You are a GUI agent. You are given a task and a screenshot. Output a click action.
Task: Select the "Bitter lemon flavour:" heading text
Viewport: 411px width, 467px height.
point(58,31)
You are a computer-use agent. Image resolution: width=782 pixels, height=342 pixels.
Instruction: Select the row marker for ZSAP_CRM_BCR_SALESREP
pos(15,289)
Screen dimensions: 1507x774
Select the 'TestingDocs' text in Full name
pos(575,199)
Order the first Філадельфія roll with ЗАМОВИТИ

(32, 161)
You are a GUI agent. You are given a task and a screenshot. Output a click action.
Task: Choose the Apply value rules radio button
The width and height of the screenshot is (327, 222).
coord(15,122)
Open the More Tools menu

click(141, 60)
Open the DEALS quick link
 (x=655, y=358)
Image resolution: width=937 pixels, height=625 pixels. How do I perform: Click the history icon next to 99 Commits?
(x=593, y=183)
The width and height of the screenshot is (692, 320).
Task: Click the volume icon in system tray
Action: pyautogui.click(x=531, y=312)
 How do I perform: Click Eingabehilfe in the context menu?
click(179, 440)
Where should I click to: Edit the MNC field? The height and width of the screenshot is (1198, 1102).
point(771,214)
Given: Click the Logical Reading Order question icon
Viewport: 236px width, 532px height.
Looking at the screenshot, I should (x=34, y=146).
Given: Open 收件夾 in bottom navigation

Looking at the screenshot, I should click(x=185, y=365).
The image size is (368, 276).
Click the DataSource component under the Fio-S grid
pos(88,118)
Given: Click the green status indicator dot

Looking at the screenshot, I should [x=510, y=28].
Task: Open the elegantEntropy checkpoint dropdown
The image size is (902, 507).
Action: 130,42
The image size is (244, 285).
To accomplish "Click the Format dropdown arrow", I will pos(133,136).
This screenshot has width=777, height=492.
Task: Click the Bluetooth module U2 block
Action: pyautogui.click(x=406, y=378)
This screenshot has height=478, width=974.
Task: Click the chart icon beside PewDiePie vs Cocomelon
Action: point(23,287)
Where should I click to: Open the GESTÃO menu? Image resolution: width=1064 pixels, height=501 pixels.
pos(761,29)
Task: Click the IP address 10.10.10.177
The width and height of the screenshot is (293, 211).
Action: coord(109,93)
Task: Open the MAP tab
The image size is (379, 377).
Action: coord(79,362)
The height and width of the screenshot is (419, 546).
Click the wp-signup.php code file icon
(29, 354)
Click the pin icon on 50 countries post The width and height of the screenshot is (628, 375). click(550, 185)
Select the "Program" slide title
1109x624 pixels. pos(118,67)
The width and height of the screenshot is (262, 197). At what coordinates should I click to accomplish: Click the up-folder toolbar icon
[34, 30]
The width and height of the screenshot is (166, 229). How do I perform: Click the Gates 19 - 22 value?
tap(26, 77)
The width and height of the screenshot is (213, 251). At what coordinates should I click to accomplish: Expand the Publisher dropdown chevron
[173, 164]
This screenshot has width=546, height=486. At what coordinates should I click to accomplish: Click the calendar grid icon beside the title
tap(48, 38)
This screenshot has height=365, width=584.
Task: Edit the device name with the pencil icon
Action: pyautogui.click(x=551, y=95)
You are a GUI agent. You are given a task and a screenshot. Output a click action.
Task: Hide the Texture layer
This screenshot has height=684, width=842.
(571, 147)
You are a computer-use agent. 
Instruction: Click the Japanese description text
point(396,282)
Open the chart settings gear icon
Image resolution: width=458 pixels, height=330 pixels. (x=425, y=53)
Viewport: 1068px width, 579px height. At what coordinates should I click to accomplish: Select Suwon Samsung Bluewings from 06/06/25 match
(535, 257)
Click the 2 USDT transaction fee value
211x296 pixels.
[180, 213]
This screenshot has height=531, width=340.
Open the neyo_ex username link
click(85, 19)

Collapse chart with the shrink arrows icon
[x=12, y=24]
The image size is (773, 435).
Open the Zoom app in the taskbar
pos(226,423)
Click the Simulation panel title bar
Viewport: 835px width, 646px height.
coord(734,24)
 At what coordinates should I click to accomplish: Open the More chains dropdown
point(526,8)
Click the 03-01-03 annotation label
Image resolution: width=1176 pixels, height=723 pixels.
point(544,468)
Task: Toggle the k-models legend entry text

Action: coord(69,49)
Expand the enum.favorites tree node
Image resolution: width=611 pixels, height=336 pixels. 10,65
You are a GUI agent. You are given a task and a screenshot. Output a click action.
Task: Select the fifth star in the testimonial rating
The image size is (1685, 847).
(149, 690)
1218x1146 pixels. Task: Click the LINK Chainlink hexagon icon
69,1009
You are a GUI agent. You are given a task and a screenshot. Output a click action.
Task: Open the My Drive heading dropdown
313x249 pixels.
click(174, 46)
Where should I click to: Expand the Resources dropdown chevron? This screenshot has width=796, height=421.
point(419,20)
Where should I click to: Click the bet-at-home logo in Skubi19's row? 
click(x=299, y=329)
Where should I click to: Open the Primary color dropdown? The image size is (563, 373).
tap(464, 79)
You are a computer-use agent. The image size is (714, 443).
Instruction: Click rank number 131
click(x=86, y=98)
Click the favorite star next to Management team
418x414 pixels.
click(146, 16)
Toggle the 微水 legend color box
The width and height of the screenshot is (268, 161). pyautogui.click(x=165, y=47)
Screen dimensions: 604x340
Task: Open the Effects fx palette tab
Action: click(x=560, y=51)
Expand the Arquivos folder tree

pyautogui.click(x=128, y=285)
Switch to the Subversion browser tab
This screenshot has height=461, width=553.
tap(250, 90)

====

» **About this task**: Could you give the data again, word for word?

» **Answer below**:
You are a GUI agent. You are given a task and a screenshot. Output a click action.
Task: Select the "Bitter lemon flavour:" heading text
Viewport: 411px width, 467px height.
point(58,31)
You are a computer-use agent. Image resolution: width=782 pixels, height=342 pixels.
Instruction: Select the row marker for ZSAP_CRM_BCR_SALESREP
pos(15,289)
Screen dimensions: 1507x774
Select the 'TestingDocs' text in Full name
pos(575,199)
Order the first Філадельфія roll with ЗАМОВИТИ

(32, 161)
You are a GUI agent. You are given a task and a screenshot. Output a click action.
Task: Choose the Apply value rules radio button
The width and height of the screenshot is (327, 222).
coord(15,122)
Open the More Tools menu

click(141, 60)
Open the DEALS quick link
 (x=655, y=358)
Image resolution: width=937 pixels, height=625 pixels. How do I perform: Click the history icon next to 99 Commits?
(x=593, y=183)
The width and height of the screenshot is (692, 320).
Task: Click the volume icon in system tray
Action: pyautogui.click(x=531, y=312)
 How do I perform: Click Eingabehilfe in the context menu?
click(179, 440)
Where should I click to: Edit the MNC field? The height and width of the screenshot is (1198, 1102).
point(771,214)
Given: Click the Logical Reading Order question icon
Viewport: 236px width, 532px height.
Looking at the screenshot, I should (x=34, y=146).
Given: Open 收件夾 in bottom navigation

Looking at the screenshot, I should click(x=185, y=365).
The image size is (368, 276).
Click the DataSource component under the Fio-S grid
pos(88,118)
Given: Click the green status indicator dot

Looking at the screenshot, I should [x=510, y=28].
Task: Open the elegantEntropy checkpoint dropdown
The image size is (902, 507).
Action: 130,42
The image size is (244, 285).
To accomplish "Click the Format dropdown arrow", I will pos(133,136).
This screenshot has width=777, height=492.
Task: Click the Bluetooth module U2 block
Action: pyautogui.click(x=406, y=378)
This screenshot has height=478, width=974.
Task: Click the chart icon beside PewDiePie vs Cocomelon
Action: point(23,287)
Where should I click to: Open the GESTÃO menu? Image resolution: width=1064 pixels, height=501 pixels.
pos(761,29)
Task: Click the IP address 10.10.10.177
The width and height of the screenshot is (293, 211).
Action: coord(109,93)
Task: Open the MAP tab
The image size is (379, 377).
Action: coord(79,362)
The height and width of the screenshot is (419, 546).
Click the wp-signup.php code file icon
(29, 354)
Click the pin icon on 50 countries post The width and height of the screenshot is (628, 375). click(550, 185)
Select the "Program" slide title
1109x624 pixels. pos(118,67)
The width and height of the screenshot is (262, 197). At what coordinates should I click to accomplish: Click the up-folder toolbar icon
[34, 30]
The width and height of the screenshot is (166, 229). How do I perform: Click the Gates 19 - 22 value?
tap(26, 77)
The width and height of the screenshot is (213, 251). At what coordinates should I click to accomplish: Expand the Publisher dropdown chevron
[173, 164]
This screenshot has width=546, height=486. At what coordinates should I click to accomplish: Click the calendar grid icon beside the title
tap(48, 38)
This screenshot has height=365, width=584.
Task: Edit the device name with the pencil icon
Action: pyautogui.click(x=551, y=95)
You are a GUI agent. You are given a task and a screenshot. Output a click action.
Task: Hide the Texture layer
This screenshot has height=684, width=842.
(571, 147)
You are a computer-use agent. 
Instruction: Click the Japanese description text
point(396,282)
Open the chart settings gear icon
Image resolution: width=458 pixels, height=330 pixels. (x=425, y=53)
Viewport: 1068px width, 579px height. At what coordinates should I click to accomplish: Select Suwon Samsung Bluewings from 06/06/25 match
(535, 257)
Click the 2 USDT transaction fee value
211x296 pixels.
[180, 213]
This screenshot has height=531, width=340.
Open the neyo_ex username link
click(85, 19)

Collapse chart with the shrink arrows icon
[x=12, y=24]
The image size is (773, 435).
Open the Zoom app in the taskbar
pos(226,423)
Click the Simulation panel title bar
Viewport: 835px width, 646px height.
coord(734,24)
 At what coordinates should I click to accomplish: Open the More chains dropdown
point(526,8)
Click the 03-01-03 annotation label
Image resolution: width=1176 pixels, height=723 pixels.
point(544,468)
Task: Toggle the k-models legend entry text

Action: coord(69,49)
Expand the enum.favorites tree node
Image resolution: width=611 pixels, height=336 pixels. 10,65
You are a GUI agent. You are given a task and a screenshot. Output a click action.
Task: Select the fifth star in the testimonial rating
The image size is (1685, 847).
(149, 690)
1218x1146 pixels. Task: Click the LINK Chainlink hexagon icon
69,1009
You are a GUI agent. You are given a task and a screenshot. Output a click action.
Task: Open the My Drive heading dropdown
313x249 pixels.
click(174, 46)
Where should I click to: Expand the Resources dropdown chevron? This screenshot has width=796, height=421.
point(419,20)
Where should I click to: Click the bet-at-home logo in Skubi19's row? 
click(x=299, y=329)
Where should I click to: Open the Primary color dropdown? The image size is (563, 373).
tap(464, 79)
You are a computer-use agent. The image size is (714, 443).
Instruction: Click rank number 131
click(x=86, y=98)
Click the favorite star next to Management team
418x414 pixels.
click(146, 16)
Toggle the 微水 legend color box
The width and height of the screenshot is (268, 161). pyautogui.click(x=165, y=47)
Screen dimensions: 604x340
Task: Open the Effects fx palette tab
Action: click(x=560, y=51)
Expand the Arquivos folder tree

pyautogui.click(x=128, y=285)
Switch to the Subversion browser tab
This screenshot has height=461, width=553.
tap(250, 90)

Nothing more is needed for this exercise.